The impact of non-deproteinization on physicochemical and biological properties of natural rubber latex for biomedical applications

Latex is a colloidal suspension derived from the Hevea brasiliensis tree, derived from natural rubber, poly (isoprene), and assorted constituents including proteins and phospholipids. These constituents are inherent to both natural rubber and latex serum. This investigation was undertaken to examine the impact of the deproteinization process on chemical and biological dynamics of natural rubber latex. Natural Rubber (NR) extracted from the pure latex (LNCP) was obtained through centrifugation, followed by six rounds of solvent purification (LP6). The structure was characterized using Fourier-transform infrared spectroscopy (FTIR), thermogravimetric analysis (TGA), differential scanning calorimetry (DSC), swelling test, surface zeta potential (zeta), scanning electron microscopy (SEM) and in vitro assay.

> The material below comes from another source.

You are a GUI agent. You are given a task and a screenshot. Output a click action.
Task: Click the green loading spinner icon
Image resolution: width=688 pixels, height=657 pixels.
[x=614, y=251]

The results revealed that the LP6 group presented decreased swelling kinetics, reduced cell adhesion and proliferation, and a smoother surface with decreased negative surface charge. Conversely, the LNCP group shown accelerated swelling, heightened adhesion and cellular growth, and a more negatively charged and rougher surface. As such, the attributes of latex serum and proteins have potential usage across numerous biomedical applications.

Automated summary

This investigation examines the impact of the deproteinization process on the chemical and biological dynamics of natural rubber latex. The results show that the deproteinization process can affect the swelling kinetics, cell adhesion, surface charge, and surface morphology of the latex. The study suggests that the proteins in latex serum have potential usage in biomedical applications.